EXCITEMENT ENOUGH

It had seemed to Belinda Melnotte as though she were only marking time during these retrograde movements of the French forces and the advance of the German line. But to Frank Sanderson every hour had been filled with excitement.

Not so full that he had not thought of her. Whatever may have been the obstacle in the young aviator's life that caused Belinda pain and mortification of spirit because of her own weakness, Frank did not allow any impediment to balk his tender thoughts of the Red Cross nurse.

She was ever in his mind, especially as his work during these terrible days brought him into such deadly and almost hourly peril. As he had uttered Belinda's name when his Nieuport was dashed earthward on the first day of this battle that still raged between the armies, so thought of her was present with him all the time. It seemed to the young man as though her spirit hovered about him as he soared upward in his aeroplane to hang over the line of battle. He felt that she must be thinking of him!

Despite her seeming coldness when he had walked from the town to old Minerva's cottage the night before the battle, he believed that Belinda Melnotte felt more interest in him than for some reason she was willing to betray.

He remembered those pregnant moments aboard the Belle o' Perth when the submarine had been about to attack. A girl surely would not "make believe" at such a time!

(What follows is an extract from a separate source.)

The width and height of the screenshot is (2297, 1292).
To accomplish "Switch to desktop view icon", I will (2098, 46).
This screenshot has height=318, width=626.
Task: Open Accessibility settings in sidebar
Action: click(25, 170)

It was true Frank Sanderson's interest in women and his knowledge of them was limited; but he was sure he knew Belinda Melnotte's nature. Hers was too sturdy and direct a character to be merely coquettish.

"And great heavens!" cried the aviator, "what kind of girl could she be to flirt at such a time as that? We expected to be blown up by that submarine. No. She gave me a little glimpse of her real feelings then. She actually warmed toward me. And that time in Paris, too—in the little café. We were real friends then. But now! now, she seems utterly cold!

"Can it be, after all, that the black-looking doctor has some hold upon her? Some engagement made when she was too young to realize what she was doing—or, at least, one that she now regrets? Does he stand between us?"

The thought disturbed him vastly. Yet he could not allow such meditations to get between him and his work. The flying game is too exacting for the pilot of a battleplane to allow his attention to be divided.